■ Data in this exercise

* * *

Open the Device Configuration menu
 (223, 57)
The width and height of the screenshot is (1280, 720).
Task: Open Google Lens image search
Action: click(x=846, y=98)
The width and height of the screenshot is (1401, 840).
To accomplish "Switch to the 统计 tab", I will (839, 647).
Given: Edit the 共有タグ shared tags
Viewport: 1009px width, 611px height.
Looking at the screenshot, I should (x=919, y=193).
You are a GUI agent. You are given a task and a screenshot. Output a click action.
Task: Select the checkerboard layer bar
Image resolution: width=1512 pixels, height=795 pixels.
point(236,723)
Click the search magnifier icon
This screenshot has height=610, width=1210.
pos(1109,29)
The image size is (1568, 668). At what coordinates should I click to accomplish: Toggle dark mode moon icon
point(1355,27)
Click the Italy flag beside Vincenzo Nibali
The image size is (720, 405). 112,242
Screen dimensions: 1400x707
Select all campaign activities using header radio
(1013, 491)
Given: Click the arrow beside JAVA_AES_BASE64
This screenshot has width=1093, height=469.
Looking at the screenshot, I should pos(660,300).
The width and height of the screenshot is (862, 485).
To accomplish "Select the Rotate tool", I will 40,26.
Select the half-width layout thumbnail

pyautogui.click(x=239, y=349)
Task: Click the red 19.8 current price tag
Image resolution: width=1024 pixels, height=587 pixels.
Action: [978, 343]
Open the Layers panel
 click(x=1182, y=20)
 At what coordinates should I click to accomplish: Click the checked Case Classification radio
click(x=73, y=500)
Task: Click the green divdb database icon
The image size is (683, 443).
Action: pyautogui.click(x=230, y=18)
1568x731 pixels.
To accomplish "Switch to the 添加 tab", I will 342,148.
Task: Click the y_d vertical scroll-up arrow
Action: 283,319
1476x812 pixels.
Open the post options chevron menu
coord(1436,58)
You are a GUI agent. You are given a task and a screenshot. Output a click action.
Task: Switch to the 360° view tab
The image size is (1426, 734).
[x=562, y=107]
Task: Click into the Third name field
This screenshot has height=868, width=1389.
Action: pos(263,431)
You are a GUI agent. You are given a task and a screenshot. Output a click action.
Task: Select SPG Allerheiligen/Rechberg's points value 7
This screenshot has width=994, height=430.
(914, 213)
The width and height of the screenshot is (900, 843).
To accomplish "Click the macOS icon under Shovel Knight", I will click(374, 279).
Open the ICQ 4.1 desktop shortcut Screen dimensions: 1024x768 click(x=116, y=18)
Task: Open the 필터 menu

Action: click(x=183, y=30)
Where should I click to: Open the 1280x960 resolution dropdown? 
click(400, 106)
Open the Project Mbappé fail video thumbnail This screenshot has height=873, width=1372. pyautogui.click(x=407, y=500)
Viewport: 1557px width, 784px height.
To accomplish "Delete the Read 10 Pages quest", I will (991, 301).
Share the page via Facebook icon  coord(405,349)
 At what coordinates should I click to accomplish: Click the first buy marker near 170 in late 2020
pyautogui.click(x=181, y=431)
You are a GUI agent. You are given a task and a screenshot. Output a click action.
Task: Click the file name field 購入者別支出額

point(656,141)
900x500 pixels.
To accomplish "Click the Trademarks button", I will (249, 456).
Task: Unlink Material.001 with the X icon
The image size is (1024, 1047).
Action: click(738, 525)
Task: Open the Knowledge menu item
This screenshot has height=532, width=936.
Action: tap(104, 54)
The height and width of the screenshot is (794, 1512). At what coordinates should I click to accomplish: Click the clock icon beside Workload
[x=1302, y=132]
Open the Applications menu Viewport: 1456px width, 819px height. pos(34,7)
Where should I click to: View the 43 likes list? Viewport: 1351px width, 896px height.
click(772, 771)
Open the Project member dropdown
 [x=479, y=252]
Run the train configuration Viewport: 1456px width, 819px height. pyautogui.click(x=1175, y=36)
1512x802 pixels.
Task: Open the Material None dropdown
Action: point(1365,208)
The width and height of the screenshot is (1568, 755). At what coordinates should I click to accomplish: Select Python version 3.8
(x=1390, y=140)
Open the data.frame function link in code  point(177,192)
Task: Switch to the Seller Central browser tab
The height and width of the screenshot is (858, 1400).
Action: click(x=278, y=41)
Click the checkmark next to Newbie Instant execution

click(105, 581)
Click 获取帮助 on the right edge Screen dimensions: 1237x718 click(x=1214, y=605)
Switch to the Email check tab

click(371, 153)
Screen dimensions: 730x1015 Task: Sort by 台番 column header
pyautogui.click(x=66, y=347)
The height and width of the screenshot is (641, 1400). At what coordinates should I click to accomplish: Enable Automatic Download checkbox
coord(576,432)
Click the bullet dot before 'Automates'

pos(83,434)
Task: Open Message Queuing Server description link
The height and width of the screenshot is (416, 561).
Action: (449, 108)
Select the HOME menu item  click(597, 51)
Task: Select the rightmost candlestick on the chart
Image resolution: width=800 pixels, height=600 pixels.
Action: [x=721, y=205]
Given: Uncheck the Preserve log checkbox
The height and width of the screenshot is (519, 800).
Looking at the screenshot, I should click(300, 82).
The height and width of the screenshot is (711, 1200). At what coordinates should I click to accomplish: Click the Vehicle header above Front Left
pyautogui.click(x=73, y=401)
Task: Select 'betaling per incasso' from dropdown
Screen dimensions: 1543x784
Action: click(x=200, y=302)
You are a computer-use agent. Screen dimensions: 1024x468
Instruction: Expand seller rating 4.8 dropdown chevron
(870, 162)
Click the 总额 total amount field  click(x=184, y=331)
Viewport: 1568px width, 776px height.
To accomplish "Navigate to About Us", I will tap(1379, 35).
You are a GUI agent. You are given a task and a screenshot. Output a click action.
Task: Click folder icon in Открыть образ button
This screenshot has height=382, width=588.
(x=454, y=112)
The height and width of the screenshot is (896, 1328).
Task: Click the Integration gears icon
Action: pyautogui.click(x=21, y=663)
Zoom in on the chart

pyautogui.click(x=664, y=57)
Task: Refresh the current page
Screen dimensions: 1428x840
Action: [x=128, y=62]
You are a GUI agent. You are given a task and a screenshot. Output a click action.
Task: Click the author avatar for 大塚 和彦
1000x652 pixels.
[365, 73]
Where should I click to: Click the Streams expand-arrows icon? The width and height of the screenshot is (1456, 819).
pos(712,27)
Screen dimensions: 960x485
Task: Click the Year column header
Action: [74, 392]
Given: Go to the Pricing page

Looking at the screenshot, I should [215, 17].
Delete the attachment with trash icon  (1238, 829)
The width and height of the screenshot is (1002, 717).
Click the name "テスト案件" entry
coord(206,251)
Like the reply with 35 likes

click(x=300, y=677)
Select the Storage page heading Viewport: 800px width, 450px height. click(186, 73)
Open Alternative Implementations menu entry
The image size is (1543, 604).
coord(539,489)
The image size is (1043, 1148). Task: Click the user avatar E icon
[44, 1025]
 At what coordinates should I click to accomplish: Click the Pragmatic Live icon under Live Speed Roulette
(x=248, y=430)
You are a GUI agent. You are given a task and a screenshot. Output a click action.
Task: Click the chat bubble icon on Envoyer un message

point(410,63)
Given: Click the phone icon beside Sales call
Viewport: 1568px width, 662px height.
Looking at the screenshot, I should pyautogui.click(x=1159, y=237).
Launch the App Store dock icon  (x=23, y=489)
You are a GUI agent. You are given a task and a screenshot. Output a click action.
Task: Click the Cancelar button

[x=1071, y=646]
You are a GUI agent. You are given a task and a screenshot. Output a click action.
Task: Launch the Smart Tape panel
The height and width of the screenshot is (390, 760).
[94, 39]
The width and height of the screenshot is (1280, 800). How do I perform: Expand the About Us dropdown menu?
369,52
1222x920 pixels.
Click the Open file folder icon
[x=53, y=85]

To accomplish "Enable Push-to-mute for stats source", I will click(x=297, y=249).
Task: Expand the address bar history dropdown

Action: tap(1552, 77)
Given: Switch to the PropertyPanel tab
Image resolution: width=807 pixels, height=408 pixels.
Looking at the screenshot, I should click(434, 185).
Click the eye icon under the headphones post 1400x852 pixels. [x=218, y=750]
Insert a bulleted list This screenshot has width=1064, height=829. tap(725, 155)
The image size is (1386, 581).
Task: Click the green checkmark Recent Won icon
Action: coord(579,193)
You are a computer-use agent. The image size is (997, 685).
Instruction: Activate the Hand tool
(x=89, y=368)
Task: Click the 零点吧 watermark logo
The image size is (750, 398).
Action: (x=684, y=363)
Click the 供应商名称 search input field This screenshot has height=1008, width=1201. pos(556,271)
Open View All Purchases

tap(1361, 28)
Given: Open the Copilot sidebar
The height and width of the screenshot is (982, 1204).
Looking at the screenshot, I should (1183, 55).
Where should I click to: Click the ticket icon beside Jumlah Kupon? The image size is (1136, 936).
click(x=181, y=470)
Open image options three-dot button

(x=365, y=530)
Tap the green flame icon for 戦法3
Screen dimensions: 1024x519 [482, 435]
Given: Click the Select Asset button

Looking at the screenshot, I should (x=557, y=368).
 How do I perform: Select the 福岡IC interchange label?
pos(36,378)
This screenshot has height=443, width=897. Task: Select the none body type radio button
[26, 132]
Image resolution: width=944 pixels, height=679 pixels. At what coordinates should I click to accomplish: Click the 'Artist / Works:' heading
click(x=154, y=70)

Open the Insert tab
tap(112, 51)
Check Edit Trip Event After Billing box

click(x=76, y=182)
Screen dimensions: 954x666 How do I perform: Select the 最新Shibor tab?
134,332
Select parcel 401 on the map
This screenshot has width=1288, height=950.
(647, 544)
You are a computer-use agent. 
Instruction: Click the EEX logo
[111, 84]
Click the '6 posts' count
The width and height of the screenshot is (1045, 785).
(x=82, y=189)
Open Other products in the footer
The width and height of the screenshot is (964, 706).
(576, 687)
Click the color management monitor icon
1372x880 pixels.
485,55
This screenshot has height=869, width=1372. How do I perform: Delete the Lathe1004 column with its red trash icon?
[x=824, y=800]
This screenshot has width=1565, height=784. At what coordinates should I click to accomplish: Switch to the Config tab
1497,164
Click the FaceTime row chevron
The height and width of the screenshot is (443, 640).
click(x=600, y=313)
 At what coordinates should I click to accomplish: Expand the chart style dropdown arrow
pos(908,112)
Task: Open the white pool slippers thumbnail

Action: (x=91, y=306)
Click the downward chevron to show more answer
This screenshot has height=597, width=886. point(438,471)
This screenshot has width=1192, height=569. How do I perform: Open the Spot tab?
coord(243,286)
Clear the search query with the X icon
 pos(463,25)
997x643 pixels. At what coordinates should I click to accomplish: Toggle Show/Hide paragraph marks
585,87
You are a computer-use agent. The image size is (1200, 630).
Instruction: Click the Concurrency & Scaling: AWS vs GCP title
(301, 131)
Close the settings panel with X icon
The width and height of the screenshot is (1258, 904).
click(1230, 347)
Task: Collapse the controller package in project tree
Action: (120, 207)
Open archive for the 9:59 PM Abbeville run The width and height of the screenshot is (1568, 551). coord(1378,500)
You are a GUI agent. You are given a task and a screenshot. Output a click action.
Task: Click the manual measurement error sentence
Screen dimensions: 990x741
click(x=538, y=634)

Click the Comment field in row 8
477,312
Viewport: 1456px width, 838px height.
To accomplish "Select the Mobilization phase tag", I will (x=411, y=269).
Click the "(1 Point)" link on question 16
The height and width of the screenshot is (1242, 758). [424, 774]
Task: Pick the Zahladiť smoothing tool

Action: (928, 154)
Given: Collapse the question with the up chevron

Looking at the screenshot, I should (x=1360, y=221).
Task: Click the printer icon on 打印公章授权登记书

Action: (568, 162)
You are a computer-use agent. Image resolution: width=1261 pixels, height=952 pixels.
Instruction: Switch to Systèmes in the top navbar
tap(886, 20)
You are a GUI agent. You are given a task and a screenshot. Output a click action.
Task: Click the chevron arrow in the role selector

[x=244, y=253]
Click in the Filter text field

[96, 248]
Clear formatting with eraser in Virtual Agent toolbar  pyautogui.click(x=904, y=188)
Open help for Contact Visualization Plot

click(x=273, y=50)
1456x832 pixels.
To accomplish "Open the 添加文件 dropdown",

* * *

Rewrite everything from the start of the records down to the line containing "Looking at the screenshot, I should (x=919, y=193).", that line included, as a numbered list, leaving out any blank lines.

■ Task solution
1. Open the Device Configuration menu
2.  (223, 57)
3. The width and height of the screenshot is (1280, 720).
4. Task: Open Google Lens image search
5. Action: click(x=846, y=98)
6. The width and height of the screenshot is (1401, 840).
7. To accomplish "Switch to the 统计 tab", I will (839, 647).
8. Given: Edit the 共有タグ shared tags
9. Viewport: 1009px width, 611px height.
10. Looking at the screenshot, I should (x=919, y=193).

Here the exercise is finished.